Il secondo problema era legato alla persona stessa dell’attrice. Gemma Ferruggia ne inizia così il ritratto: «L’arte drammatica italiana non conosce anima feminile [sic] più schiva e chiusa di questa [...]. Italia Vitaliani è sola, e non si sa quale solitudine sia la sua, se vi si agiti o vi si adagi, con predominio di tristezza o di sdegno. [...] È un enigma per i compagni, per il pubblico», sorpreso dal contrasto «della sua fragilità esteriore e del violento ingegno» (Ferruggia, 1909, p. 18), una solitudine simile a ostilità accettabile forse in una scrittrice, ma non in un’attrice. Gli esiti potevano essere opposti: «L’artista, in una sua strana fierezza, non si cura di stabilire una corrente di simpatia tra la sua arte ed il pubblico da cui si tiene divisa» (Stanis Manca, in Antona-Traversi, 1929, p. 107) o era così coinvolgente da suscitare commozione profonda nel pubblico popolare, in particolare femminile, come testimoniano Amelia Rosselli, Luigi Grandi e lei stessa (in Antona-Traversi, 1929, pp. 109, 119, 155).

◆ ESTRATTO DEI DATI ◆

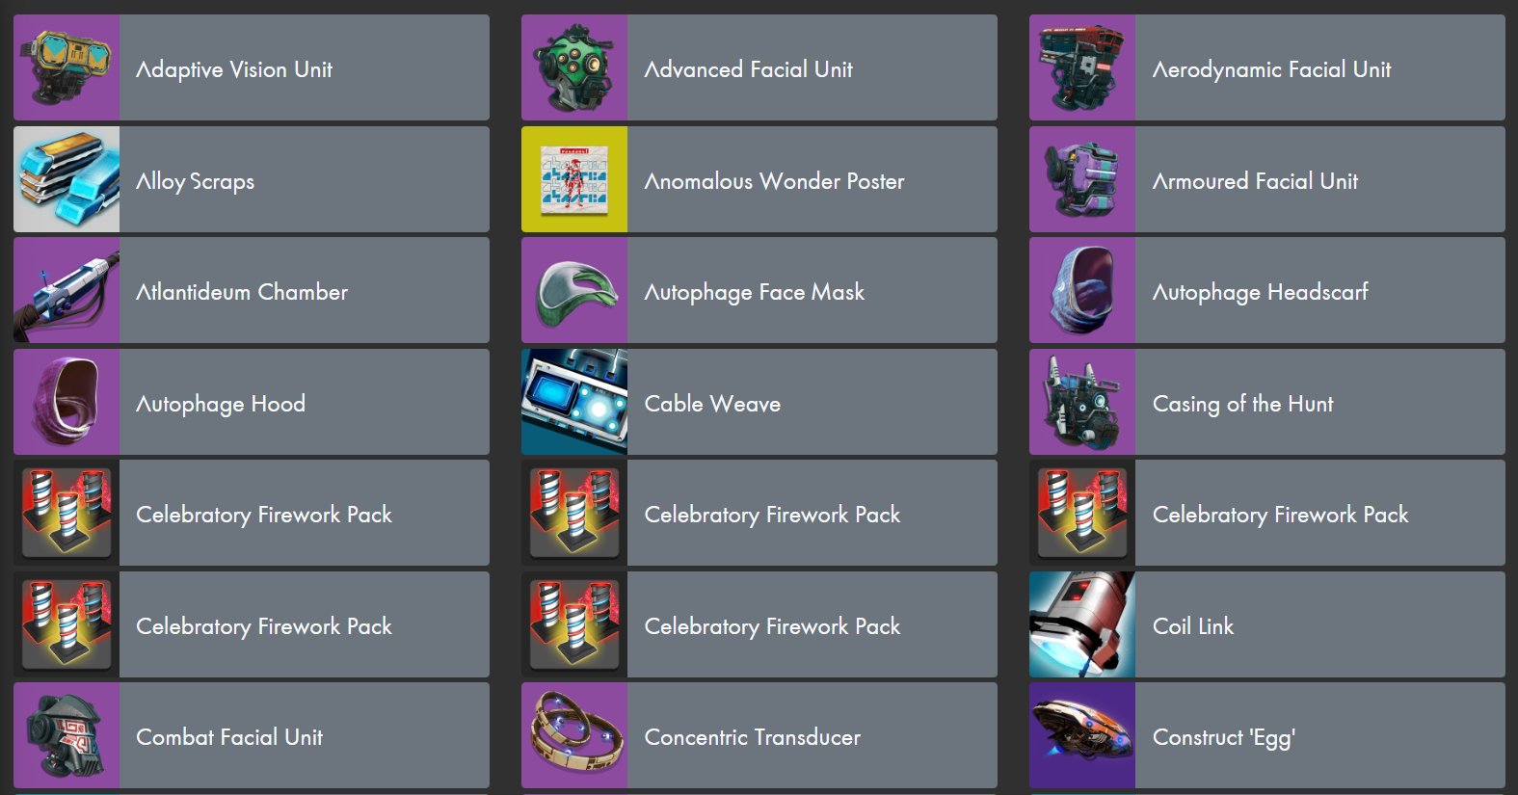The width and height of the screenshot is (1518, 795).
Task: Open the Autophage Hood entry
Action: 252,402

◆ COMPITI RICHIESTI ◆
1. Quali numeri di pagina vengono citati nel brano su Italia Vitaliani? Elencali tutti.
2. Estendi il brano sull'attrice Italia Vitaliani, riprendendo subito dopo la sua ultima frase.

◆ RISULTATI DEI COMPITI ◆
1. 18, 107, 109, 119, 155

2.
Altre attitudini interpretative risultavano segnate dalla sua personalità: da un lato il permanere di fremiti romantici da attrice giovane nella maturità e, dall’altro, la capacità di penetrare figure enigmatiche di donne del suo tempo, fino a raggiungere un registro tragico divenuto insolito. «Un’attrice di non comune valore, ma stranamente disuguale», capace di accostare a una grande semplicità e naturalezza accenti insignificanti o accademici, scrisse Ettore Albini, che la reputò la migliore interprete della Hedda Gabler ibseniana: «Le fugacissime sensazioni di tedio, di orgoglio, di odio e di ribellione che si avvincendano» nel personaggio ebbero in lei «una rispondenza limpida, intensa, meravigliosa. Mai un momento d’abbandono o d’incertezza; muta o parlante, essa fu sempre vigile e desta a cogliere ed a tradurre colla voce o col gesto, ogni sfumatura di sentimento con un intuito singolarissimo» (E. Albini, Cronache teatrali 1891-1925, a cura di G. Bartolucci, Genova 1972, pp. 49 e 97).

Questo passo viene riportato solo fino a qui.